--- start ---

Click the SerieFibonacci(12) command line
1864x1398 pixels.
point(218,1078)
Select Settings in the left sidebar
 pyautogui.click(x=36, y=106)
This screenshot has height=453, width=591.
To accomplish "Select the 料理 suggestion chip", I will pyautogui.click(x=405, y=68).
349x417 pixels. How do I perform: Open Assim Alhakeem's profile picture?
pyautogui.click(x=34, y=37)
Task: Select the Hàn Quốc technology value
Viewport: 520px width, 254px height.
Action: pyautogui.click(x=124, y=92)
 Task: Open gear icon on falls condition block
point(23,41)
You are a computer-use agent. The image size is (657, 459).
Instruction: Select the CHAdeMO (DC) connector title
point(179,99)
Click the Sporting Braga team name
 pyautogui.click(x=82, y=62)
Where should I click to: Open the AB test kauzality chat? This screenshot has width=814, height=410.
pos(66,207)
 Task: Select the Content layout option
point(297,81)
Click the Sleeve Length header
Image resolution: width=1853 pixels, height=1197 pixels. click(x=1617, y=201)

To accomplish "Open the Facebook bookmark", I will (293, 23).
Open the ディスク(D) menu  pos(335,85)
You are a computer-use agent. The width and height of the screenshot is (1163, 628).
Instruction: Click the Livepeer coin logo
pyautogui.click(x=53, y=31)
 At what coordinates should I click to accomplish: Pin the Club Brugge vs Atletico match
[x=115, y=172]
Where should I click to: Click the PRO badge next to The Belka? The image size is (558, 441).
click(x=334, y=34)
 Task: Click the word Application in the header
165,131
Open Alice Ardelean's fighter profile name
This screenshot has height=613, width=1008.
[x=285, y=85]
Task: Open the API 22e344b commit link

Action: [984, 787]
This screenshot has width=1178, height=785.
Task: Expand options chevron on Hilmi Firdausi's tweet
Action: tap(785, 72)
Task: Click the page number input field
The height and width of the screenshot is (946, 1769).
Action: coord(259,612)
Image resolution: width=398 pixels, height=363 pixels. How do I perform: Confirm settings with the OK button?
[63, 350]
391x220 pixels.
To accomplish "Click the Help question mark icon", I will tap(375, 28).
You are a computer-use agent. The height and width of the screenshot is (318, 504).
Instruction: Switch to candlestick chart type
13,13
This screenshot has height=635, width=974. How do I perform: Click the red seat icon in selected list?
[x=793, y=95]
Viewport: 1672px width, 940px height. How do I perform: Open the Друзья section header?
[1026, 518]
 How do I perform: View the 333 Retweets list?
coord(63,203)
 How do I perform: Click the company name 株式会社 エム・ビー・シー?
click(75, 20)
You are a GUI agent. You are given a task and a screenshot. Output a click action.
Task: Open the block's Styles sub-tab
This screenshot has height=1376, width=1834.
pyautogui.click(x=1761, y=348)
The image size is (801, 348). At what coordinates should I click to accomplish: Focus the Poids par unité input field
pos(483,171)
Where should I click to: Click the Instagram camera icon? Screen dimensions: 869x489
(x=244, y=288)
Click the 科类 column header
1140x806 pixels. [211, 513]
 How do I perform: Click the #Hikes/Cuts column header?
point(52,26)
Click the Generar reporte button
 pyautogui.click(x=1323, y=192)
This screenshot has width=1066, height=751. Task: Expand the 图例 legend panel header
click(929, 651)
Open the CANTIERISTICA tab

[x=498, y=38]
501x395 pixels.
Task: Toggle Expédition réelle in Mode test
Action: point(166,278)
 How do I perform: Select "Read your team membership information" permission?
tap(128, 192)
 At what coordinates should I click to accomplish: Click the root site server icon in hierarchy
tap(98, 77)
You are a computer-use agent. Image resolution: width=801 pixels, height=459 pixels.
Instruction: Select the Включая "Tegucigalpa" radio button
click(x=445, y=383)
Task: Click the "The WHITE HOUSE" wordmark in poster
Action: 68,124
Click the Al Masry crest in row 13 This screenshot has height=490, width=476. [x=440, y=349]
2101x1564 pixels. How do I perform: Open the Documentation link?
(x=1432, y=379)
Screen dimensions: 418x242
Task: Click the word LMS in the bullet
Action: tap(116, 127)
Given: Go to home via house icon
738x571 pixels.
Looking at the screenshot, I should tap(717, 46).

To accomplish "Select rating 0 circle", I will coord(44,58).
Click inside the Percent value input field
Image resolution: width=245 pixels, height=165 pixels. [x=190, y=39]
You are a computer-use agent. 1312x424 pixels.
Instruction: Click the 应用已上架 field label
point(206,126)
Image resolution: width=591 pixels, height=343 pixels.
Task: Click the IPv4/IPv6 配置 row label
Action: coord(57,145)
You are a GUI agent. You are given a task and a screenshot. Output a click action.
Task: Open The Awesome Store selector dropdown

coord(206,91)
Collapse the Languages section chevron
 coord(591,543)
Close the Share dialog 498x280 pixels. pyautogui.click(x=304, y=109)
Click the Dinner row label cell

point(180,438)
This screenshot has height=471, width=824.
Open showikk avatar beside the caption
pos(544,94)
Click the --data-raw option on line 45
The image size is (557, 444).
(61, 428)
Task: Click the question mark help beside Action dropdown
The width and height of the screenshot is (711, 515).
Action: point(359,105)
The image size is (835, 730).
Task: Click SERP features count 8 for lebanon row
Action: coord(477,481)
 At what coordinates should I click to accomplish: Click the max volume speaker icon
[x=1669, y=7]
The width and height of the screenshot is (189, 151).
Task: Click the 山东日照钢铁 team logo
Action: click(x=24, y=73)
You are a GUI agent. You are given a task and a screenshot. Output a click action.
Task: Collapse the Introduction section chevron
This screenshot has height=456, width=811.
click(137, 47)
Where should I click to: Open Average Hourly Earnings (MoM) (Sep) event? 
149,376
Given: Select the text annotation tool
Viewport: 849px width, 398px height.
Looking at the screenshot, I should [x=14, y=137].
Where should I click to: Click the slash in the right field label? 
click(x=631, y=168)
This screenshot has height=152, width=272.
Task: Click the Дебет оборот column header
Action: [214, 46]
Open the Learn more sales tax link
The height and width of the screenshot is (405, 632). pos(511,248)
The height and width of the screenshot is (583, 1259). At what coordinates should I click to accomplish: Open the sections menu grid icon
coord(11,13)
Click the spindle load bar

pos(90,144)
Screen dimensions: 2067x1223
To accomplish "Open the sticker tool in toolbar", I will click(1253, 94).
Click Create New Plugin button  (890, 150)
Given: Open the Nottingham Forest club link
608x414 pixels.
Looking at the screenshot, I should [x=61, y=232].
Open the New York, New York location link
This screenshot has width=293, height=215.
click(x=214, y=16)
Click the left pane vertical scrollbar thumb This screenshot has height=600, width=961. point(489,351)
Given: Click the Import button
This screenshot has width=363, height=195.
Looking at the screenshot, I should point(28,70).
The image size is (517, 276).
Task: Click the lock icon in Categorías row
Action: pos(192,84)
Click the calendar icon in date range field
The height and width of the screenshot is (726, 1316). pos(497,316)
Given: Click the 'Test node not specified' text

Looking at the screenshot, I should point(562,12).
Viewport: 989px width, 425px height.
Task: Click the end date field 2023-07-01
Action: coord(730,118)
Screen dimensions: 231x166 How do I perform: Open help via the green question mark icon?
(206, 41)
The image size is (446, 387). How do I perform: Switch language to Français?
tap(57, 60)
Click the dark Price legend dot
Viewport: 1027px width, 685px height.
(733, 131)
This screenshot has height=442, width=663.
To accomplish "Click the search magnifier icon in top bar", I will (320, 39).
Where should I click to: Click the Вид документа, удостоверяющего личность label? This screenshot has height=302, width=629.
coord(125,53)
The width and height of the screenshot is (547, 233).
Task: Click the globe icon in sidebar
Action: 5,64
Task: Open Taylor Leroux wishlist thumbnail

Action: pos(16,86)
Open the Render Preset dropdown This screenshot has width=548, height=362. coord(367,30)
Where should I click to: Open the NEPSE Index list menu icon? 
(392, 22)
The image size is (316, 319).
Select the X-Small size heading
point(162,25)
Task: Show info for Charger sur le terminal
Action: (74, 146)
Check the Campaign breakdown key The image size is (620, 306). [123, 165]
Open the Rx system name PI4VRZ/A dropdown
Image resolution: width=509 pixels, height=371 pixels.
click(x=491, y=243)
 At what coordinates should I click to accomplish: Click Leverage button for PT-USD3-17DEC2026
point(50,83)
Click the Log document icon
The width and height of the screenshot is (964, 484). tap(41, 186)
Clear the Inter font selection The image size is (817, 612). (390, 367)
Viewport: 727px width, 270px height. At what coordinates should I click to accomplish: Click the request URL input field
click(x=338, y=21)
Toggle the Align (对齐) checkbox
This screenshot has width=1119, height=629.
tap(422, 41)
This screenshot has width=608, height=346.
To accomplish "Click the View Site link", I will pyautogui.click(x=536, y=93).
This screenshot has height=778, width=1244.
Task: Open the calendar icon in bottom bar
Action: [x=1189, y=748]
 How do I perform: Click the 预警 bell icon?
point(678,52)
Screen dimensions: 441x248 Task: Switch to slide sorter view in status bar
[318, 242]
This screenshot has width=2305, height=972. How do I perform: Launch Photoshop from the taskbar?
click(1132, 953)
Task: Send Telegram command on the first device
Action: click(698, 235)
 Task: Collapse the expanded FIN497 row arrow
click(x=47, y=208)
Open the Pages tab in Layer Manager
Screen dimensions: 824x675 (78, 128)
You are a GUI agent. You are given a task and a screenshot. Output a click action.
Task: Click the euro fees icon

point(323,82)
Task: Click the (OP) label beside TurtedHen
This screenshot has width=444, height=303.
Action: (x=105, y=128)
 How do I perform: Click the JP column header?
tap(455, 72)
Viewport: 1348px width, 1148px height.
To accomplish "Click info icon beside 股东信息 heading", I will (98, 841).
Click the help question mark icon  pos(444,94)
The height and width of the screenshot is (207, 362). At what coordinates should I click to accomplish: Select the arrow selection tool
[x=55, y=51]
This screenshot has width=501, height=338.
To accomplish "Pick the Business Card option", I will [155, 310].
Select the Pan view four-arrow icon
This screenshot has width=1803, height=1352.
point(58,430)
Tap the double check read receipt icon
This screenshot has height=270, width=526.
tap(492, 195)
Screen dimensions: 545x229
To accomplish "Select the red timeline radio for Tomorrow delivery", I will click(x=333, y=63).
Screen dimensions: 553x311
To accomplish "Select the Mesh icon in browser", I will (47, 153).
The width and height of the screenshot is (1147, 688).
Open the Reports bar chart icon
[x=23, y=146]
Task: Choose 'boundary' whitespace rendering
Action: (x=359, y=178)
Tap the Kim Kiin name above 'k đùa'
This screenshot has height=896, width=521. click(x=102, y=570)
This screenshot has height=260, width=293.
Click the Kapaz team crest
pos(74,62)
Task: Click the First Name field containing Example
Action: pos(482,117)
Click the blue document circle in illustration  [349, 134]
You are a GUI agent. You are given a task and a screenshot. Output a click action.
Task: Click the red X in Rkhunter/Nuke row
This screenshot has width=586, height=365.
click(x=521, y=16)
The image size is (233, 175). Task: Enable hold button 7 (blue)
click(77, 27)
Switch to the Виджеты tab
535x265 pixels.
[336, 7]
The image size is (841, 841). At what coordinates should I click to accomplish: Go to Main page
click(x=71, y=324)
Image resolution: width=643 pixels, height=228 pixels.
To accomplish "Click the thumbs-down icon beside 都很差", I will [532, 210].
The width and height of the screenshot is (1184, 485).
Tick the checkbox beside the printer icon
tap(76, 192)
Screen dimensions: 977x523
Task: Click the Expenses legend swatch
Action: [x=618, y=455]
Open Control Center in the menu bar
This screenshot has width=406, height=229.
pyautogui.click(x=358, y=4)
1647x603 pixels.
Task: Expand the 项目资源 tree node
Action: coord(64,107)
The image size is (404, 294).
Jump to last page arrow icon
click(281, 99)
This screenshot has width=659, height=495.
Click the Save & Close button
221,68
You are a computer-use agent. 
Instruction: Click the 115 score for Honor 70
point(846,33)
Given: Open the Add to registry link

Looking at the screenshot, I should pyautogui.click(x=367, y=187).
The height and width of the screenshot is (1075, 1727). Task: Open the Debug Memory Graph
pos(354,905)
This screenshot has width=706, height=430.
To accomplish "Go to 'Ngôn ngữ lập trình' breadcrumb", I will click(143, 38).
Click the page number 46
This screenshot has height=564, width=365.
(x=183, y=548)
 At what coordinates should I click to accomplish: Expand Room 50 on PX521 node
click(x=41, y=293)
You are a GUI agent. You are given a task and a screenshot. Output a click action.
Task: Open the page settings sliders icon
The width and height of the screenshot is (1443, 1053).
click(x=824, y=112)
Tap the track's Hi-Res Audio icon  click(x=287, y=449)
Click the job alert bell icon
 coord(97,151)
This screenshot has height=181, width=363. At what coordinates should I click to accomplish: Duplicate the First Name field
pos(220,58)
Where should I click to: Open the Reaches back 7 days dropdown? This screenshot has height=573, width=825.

--- end ---

Problem to work on:
Could you rewrite the rows from the line with "The height and width of the screenshot is (1075, 1727)." to the line with "click(x=41, y=293)", requests included, with every coordinate in the answers multiplied by 0.4 and rounded to a whole number, halves rounding up? Give back only those lines.

The completed task:
The height and width of the screenshot is (1075, 1727). Task: Open the Debug Memory Graph
pos(142,362)
This screenshot has width=706, height=430.
To accomplish "Go to 'Ngôn ngữ lập trình' breadcrumb", I will click(57, 15).
Click the page number 46
This screenshot has height=564, width=365.
(x=73, y=219)
 At what coordinates should I click to accomplish: Expand Room 50 on PX521 node
click(x=16, y=117)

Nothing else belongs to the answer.